Desta aliança, a comunidade conjugal-familiar do homem e da mulher é a gramática gerativa. Deus confiou à família não o cuidado de uma intimidade fim em si mesma, mas o projeto de tornar “doméstico” o mundo.

“Propriamente a família está no início, na base desta cultura mundial que nos salva; nos salva de tantos ataques, destruições, colonizações, como a do dinheiro e a das ideologias que tanto ameaçam o mundo. A família é a base para defender-se”, disse o Papa.

Francisco salientou que tudo o que acontece entre o homem e a mulher deixa marcas na criação. Em concreto, o pecado original – a rejeição à bênção de Deus – adoeceu o mundo. Mas, recordou, Deus nunca abandonou o homem; no livro do Gênesis, a promessa feita à mulher parece garantir a cada nova geração uma bênção especial para defender-se do maligno.

“Existem muitos clichês, às vezes ofensivos, sobre a mulher sedutora que inspira o mal. Ao invés, há espaço para um teologia da mulher que seja à altura desta bênção de Deus para ela e para a geração!”, defendeu.
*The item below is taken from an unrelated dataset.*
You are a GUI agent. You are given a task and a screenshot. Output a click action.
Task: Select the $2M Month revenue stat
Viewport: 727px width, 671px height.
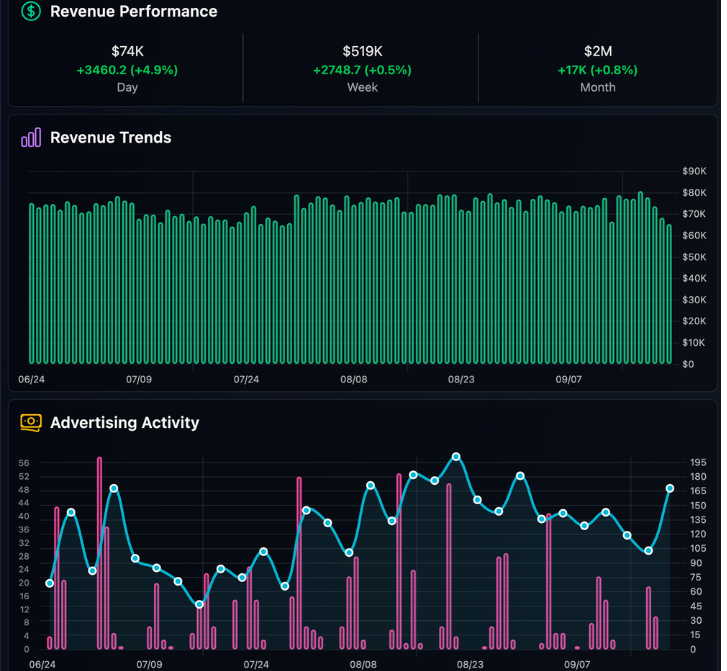[598, 69]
Cristo, recordou o Papa, nasceu de uma mulher. “É a carícia de Deus sobre as nossas chagas, nosso erros e pecados. Mas Deus nos ama como somos e quer levar-nos avante com este projeto, e a mulher é a mais forte a levá-lo avante.”

Francisco ressaltou que a promessa que Deus faz ao homem e à mulher inclui todos os seres humanos até o fim da história. “Se tivermos fé suficiente, as famílias dos povos da Terra se reconhecerão nesta bênção. Caminhando juntos, sem fazer proselitismo”, disse o Papa, pedindo a bênção de Deus às famílias de todos os ângulos da Terra.

Família, escola da humanidade

por Alessandra Borges

Em seu último dia de visita pastoral a Cuba, o Papa Francisco se encontrou com a famílias cubanas na Catedral de Nossa Senhora da Assunção, nesta terça, 22, na cidade de Santiago. Em seu discurso, o Pontífice agradeceu o acolhimento que recebeu em sua passagem pelo arquipélago, enaltecendo que se sentiu em casa durantes estes dias.

“Concluir a minha visita vivendo este encontro em família é motivo para agradecer a Deus pelo ‘calor’ que brota de gente que sabe receber, que sabe acolher, que sabe fazer sentir-se em casa. Obrigado!”, disse Francisco.

Papa Francisco iniciou o seu discurso agradecendo a coragem de um casal que testemunhou para todos os presentes “os seus anseios e esforços para viver no lar como uma ‘Igreja doméstica’”.

“A comunidade cristã designa as famílias pelo nome de igrejas domésticas, porque é no calor do lar onde a fé permeia cada canto, ilumina cada espaço, constrói comunidade; porque foi em momentos assim que as pessoas começaram a descobrir o amor concreto e operante de Deus”, explicou o Papa.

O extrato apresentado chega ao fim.